Document excerpt -
BEGIN

The Sudan military announced Sunday it would reinstate Prime Minister Abdalla Hamdok, roughly a month after it deposed him and seized power from the transitional government he presided over.
The junta killed dozens of people while it struggled to put down massive protests against the coup.
Hamdok’s return was the result of “weeks of negotiations” with junta leaders, according to Deutsche Welle (DW). Hamdok said he accepted the deal proffered on Sunday to avoid further bloodshed:
“Sudanese blood is precious, let us stop the bloodshed and direct the youth’s energy into building and development,” Hamdok said on Sunday.
The country’s top military leader, General Abdel Fattah Burhan, thanked Hamdok for his service and said the prime minister “was patient with us until we reached this moment.”
The 14-point deal also includes a pledge from the military that all political detainees would be released.
Hamdok has been under house arrest since the coup on October 25. A military official said on Sunday that his house arrest has been “lifted” and “the forces guarding his house have withdrawn.”

END

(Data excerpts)
BEGIN

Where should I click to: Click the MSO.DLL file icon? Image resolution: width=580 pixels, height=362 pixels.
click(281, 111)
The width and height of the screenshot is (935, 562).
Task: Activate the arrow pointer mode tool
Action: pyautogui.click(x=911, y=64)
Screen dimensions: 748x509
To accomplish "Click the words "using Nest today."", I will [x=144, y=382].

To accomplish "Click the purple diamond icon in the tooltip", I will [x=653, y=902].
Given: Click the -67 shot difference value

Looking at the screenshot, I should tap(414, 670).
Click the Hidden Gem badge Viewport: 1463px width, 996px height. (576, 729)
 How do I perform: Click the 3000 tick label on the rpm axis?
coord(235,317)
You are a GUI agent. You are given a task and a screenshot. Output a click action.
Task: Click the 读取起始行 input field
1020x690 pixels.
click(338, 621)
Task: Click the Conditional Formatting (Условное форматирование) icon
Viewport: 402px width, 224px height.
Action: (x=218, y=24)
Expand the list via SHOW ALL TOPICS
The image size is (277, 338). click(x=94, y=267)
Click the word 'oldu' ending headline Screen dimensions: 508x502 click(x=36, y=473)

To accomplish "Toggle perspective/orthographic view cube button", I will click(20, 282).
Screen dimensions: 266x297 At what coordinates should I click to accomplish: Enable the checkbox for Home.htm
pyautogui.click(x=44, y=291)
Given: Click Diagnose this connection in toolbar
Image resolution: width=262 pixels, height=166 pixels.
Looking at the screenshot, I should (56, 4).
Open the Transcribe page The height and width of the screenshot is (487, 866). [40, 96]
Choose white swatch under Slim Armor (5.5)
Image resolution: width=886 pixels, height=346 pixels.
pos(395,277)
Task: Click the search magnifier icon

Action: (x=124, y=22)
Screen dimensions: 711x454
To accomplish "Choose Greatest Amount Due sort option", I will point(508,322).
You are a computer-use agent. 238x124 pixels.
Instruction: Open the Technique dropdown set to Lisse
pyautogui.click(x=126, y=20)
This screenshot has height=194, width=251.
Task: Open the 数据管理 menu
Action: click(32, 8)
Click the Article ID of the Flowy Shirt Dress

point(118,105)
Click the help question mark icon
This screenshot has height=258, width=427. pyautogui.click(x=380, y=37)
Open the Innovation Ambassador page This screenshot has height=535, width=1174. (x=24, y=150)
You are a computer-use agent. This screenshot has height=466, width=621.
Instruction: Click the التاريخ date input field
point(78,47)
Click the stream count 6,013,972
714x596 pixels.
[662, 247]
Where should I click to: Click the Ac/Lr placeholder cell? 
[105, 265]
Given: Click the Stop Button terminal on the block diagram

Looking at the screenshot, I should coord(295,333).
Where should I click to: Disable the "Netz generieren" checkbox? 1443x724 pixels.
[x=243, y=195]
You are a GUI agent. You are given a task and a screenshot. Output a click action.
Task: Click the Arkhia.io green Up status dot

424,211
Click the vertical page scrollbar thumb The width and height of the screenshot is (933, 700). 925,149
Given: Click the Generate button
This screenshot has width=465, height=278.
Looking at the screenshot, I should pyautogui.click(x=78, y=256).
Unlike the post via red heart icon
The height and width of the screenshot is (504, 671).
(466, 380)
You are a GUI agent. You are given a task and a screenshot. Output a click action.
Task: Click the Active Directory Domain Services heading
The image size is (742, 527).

END

To do - Retype the entire text about the reinstatement of Sudan's prime minister, word for word. The data is separate material, unrelated to the text about Sudan.

The completed task -
The Sudan military announced Sunday it would reinstate Prime Minister Abdalla Hamdok, roughly a month after it deposed him and seized power from the transitional government he presided over.
The junta killed dozens of people while it struggled to put down massive protests against the coup.
Hamdok’s return was the result of “weeks of negotiations” with junta leaders, according to Deutsche Welle (DW). Hamdok said he accepted the deal proffered on Sunday to avoid further bloodshed:
“Sudanese blood is precious, let us stop the bloodshed and direct the youth’s energy into building and development,” Hamdok said on Sunday.
The country’s top military leader, General Abdel Fattah Burhan, thanked Hamdok for his service and said the prime minister “was patient with us until we reached this moment.”
The 14-point deal also includes a pledge from the military that all political detainees would be released.
Hamdok has been under house arrest since the coup on October 25. A military official said on Sunday that his house arrest has been “lifted” and “the forces guarding his house have withdrawn.”